A similar action took place during the Vietnam War. In a 1962 performance piece called “One for Violin,” Nam June Paik slowly raised a violin over his head and then smashed it. “During one performance an audience member lay down under the violin in protest and, in response, Paik asked why the audience cared more about the violin than those dying in Vietnam,” said Fen Kennedy, an assistant professor of dance at the University of Alabama. “Sixty years later, perhaps what we should be asking is why we still have not yet collectively decided that human lives, and the life of our planet, are more valuable to us, and should be more robustly defended, than any work of art.”
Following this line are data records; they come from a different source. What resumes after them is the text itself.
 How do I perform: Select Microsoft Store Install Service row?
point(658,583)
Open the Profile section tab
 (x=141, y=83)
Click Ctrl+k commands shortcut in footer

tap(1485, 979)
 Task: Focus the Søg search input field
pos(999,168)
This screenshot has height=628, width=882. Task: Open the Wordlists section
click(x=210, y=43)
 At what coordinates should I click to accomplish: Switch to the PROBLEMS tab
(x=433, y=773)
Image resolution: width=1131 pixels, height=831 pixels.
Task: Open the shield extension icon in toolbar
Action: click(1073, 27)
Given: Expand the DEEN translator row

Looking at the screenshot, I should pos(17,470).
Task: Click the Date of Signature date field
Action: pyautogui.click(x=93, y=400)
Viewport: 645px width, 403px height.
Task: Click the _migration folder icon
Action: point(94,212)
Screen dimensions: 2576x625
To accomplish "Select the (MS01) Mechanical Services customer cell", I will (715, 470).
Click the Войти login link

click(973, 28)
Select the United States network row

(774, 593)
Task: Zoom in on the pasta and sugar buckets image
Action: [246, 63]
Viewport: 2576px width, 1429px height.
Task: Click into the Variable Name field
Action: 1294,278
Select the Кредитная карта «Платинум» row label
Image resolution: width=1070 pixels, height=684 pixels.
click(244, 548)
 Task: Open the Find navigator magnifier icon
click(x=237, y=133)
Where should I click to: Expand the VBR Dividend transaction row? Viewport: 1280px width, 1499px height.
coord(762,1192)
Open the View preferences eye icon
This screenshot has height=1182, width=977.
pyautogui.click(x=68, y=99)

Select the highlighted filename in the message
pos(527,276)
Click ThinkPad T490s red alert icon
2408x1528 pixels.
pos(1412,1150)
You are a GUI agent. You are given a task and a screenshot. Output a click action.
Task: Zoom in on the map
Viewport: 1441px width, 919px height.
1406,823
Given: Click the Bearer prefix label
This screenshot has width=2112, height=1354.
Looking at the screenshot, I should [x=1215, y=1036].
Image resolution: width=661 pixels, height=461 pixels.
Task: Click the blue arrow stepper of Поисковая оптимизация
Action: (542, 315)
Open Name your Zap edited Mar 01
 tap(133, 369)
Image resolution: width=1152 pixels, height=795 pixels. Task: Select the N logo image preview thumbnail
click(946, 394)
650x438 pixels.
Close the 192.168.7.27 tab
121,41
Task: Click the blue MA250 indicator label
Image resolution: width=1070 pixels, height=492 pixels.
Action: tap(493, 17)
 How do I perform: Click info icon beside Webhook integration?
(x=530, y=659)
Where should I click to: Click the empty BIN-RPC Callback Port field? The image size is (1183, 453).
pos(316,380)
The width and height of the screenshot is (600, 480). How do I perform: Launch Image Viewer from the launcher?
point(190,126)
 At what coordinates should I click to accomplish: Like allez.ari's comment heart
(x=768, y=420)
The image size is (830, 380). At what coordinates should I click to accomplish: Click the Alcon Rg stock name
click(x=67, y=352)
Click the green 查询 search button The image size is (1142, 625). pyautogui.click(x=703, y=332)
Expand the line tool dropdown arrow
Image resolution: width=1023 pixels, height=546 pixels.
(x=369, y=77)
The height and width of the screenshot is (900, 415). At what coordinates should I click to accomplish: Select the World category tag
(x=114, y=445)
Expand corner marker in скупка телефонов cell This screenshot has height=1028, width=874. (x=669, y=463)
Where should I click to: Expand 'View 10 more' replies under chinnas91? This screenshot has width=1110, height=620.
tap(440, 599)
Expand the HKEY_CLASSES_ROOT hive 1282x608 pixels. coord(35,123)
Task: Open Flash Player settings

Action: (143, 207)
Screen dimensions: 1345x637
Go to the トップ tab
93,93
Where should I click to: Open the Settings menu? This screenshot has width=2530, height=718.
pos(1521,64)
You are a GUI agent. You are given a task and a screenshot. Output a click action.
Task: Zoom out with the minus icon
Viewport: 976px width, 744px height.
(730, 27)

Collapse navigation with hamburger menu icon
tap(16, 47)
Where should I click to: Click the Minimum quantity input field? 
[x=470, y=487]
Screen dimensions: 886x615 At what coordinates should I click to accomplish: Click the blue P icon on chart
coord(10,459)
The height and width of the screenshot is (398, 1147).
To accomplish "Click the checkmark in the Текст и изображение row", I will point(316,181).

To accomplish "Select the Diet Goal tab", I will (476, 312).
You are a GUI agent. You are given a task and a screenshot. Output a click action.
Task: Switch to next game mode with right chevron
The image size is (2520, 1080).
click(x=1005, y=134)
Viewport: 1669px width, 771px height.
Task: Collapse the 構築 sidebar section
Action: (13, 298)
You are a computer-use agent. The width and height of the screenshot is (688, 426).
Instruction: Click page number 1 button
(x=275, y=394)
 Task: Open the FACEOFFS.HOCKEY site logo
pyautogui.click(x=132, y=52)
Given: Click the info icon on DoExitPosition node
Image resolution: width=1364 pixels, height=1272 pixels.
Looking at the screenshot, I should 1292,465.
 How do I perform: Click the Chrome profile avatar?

What these environmentalist art-activists do so strategically is wield the unexpected and shocking in a way that invites dispute to draw attention to their message.
Returning to her exploration of the avant-garde, Hunter explains that “there is a hope that when viewers get snapped out of their mindless scrolling because someone threw a bowl of soup or smeared cake on a protective glass frame of a famous painting, that this shock might lead to a wider reflection on the causes of such rapturous stunts. And subsequently our possible role in this broader picture.”
In the vein of their socially engaged art predecessors, the activists attacked what is seen as culturally sacred and playfully engaged with the blasphemous to critique contemporary power relations and institutions that uphold structures of violence.
“Art does often play with the absurd and the arbitrary but it rarely, when effective, functions in a truly nonsensical way,” explained Jay O’Shea, professor at UCLA’s Department of World Arts and Cultures/Dance. “Protest can, has, and should engage the elements of visual art and performance … To be truly effective, protesters could mobilize the lessons of art and performance: that non-linear messages can be impactful but they acquire this impact when its formal elements have their own coherence.”
Art and activism have always been closely intertwined, but contemporary actions, like the mashed potatoes and soup actions, illustrate how political interventions themselves are also a form of participatory, socially-engaged art that is embedded within the history and future of contemporary art movements.